:: Texte ::
Leçon 121.   L'Être et le jugement moral      pdf téléchargement     Téléchargement du dossier de la teçon

    Nous avons tendance à juger les autres, à les condamner, comme nous sommes aussi très prompts à nous juger nous-mêmes et à nous condamner. C’est un mouvement quasi irrépressible qui se traduit par des formules du type : « ce n’est pas bien »,  « c’est mal», « tu devrais avoir honte ». Ce qui s’appelle moraliser quelqu’un.
    Mais qu’est-ce qui autorise le jugement moral ? Pour juger moralement, il faut nécessairement comparer ce qui est avec une représentation de ce qui devrait être. Celui qui juge moralement et prononce une condamnation, dénonce ce qui est à partir de ce qui devrait être. A l’inverse, quand nous sommes satisfaits de l’adéquation, nous passons de la condamnation à l’identification. On dit parfois « oui, c’est vraiment très bien » pour flatter quelqu’un dans son personnage, comme on se fait pour soi-même de l’auto-flatterie. Nous pouvons aussi passer de l’identification à la condamnation de manière impulsive. Je trouve une chose « très bien », je porte aux nues une personne, et le lendemain je suis tout à fait capable de détester et de condamner ce que j’ai aimé et qui m’a déçu. Enfin, très curieusement,  en jugeant moralement, nous croyons assumer une position d’autorité incontestable. Celui qui condamne est souvent sûr de lui, il sait ce qui est bien ou ce qui est mal. Il est donc toujours surpris quand il est jugé à son tour. D’une façon générale, nous passons notre temps à juger les autres, mais nous avons horreur d’être jugé.
:::
▶ Travail demandé: Recopiez à l'identique le passage du texte sur le jugement moral qui commence par « Nous avons tendance » et se termine par « s’appelle moraliser quelqu’un. ».
:: Matériel ::
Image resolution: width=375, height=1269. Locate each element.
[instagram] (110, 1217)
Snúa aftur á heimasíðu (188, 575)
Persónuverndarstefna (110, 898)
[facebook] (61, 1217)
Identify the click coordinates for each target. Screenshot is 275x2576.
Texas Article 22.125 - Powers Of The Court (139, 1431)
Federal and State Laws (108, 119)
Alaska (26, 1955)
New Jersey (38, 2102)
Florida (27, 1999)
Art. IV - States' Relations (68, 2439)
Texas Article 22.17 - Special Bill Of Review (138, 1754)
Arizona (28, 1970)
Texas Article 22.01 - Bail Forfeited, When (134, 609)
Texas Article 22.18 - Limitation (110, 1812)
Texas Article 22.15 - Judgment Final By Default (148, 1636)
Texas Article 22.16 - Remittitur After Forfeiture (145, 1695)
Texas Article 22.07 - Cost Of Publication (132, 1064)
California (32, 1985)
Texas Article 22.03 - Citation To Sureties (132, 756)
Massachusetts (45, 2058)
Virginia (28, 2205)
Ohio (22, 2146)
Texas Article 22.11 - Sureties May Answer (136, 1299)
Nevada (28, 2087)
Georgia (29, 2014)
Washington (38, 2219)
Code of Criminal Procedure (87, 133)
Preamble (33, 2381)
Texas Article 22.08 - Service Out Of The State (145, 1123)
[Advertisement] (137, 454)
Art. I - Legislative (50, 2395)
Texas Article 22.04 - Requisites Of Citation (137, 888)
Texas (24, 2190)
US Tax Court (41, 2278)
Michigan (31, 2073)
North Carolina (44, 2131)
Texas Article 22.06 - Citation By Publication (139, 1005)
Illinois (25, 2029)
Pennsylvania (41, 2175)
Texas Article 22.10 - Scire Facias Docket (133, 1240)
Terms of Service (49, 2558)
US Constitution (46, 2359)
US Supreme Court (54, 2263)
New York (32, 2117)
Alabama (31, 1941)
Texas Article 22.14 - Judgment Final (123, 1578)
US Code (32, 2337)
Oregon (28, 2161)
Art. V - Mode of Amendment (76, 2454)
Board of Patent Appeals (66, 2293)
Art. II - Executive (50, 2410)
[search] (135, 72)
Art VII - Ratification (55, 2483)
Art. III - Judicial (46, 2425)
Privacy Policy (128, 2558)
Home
:::
▶ La réponse:
Nous avons tendance à juger les autres, à les condamner, comme nous sommes aussi très prompts à nous juger nous-mêmes et à nous condamner. C’est un mouvement quasi irrépressible qui se traduit par des formules du type : « ce n’est pas bien »,  « c’est mal», « tu devrais avoir honte ». Ce qui s’appelle moraliser quelqu’un.